В октябре 1920 года в театре идет пьеса Булгакова «Братья Турбины» (с подзаголовком «Пробил час») — «написанная наспех, черт знает как, четырехактная драма», как определил сам автор в письме Константину. «Жизнь моя— мое страдание, — писал он в этом же письме от 1 февраля 1921 года. — Ах, Костя; ты не можешь себе представить, как бы я хотел, чтобы ты был здесь, когда «Турбины» шли в первый раз. Ты не можешь себе представить, какая печаль была у меня в душе, что пьеса идет в дыре захолустной, что я запоздал на 4 года с тем, что я должен был давно начать делать, — писать.». (Этому опозданию действительно суждено играть роковую роль в годы литературного дебюта Булгакова — оно будет сказываться еще несколько лет.) «В театре орали «автора» и хлопали, хлопали... Когда меня вызвали после 2-го акта, я выходил со смутным чувством... смутно глядел на загримированные лица актеров, на гремящий зал. И думал: «А ведь это моя мечта исполнилась... но как уродливо: вместо московской сцены сцена провинциальная, вместо драмы об Алеше Турбине, которую я лелеял, наспех сделанная, незрелая вещь. Судьба-насмешница».
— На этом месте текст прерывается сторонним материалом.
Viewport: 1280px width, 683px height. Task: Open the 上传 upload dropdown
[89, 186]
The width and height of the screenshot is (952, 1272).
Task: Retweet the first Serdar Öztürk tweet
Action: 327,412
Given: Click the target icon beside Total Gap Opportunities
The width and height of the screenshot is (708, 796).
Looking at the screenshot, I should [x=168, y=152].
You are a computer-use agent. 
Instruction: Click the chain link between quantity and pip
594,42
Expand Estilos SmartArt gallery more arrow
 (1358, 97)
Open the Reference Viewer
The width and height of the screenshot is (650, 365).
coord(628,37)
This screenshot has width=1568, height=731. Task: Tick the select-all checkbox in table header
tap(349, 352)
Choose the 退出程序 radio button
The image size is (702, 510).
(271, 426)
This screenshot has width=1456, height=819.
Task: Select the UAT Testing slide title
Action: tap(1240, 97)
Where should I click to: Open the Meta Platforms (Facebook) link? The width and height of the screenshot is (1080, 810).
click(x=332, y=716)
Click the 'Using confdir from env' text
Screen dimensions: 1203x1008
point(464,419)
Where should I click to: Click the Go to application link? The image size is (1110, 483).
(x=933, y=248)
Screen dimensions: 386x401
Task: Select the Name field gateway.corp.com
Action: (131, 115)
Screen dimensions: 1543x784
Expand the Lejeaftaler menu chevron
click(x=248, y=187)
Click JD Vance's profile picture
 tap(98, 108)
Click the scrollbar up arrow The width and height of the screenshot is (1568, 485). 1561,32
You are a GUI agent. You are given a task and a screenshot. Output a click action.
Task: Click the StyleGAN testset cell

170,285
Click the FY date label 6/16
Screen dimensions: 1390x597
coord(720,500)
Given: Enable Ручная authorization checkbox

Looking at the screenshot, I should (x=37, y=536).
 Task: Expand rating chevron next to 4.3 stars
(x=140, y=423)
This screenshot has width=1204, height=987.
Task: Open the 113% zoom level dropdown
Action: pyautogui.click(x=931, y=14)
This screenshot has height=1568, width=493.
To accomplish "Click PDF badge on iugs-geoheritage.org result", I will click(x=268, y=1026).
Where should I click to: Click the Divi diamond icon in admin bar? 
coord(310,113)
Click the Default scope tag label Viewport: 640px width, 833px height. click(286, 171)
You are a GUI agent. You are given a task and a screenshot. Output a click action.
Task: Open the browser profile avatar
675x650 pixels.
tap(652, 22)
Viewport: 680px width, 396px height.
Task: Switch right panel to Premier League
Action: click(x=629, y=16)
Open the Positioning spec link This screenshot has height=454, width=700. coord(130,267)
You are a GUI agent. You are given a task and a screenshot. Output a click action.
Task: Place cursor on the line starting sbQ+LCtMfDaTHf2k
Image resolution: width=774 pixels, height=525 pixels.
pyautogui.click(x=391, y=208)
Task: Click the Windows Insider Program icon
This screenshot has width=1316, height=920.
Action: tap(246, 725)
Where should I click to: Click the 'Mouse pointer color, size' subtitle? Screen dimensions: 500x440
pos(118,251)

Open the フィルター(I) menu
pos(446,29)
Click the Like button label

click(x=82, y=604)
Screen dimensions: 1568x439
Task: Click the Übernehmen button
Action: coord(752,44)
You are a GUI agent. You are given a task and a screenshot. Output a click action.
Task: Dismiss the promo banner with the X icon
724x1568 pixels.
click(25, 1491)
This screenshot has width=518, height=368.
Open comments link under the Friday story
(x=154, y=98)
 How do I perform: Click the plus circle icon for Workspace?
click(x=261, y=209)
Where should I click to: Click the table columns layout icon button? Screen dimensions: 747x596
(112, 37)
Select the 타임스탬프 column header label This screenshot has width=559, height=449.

Это — первое документальное свидетельство о давних литературных мечтах человека, в двадцать девять лет оказавшегося в положении начинающего писателя. В том же письме — важные признания о работе, не находящей выхода в печати (и, добавим, так и оставшейся неизвестной — можно только предполагать, что несколько готовых произведений было привезено в Москву и напечатано в первый же год): «Потом, кроме рассказов, которые негде печатать, я написал комедию-буфф «Глиняные женихи». Ее, конечно, не взяли в репертуар, но предлагают мне ставить в один из свободных дней (то есть свободных от репертуарных спектаклей. — М. Ч.).И опять: дня этого нет, все занято. Наконец, на днях снял с пишущей машинки «Парижских коммунаров» в 3-х актах. Послезавтра читаю ее комиссии. Здесь она несомненно пойдет. Но дело в том, что я послал ее на всероссийский конкурс в Москву. Уверен, что она не попадет к сроку, уверен, что она провалится. И опять поделом. Я писал ее 10 дней. Рвань все: и «Турбины», и «Женихи», и эта пьеса. Все делаю наспех. В душе моей печаль.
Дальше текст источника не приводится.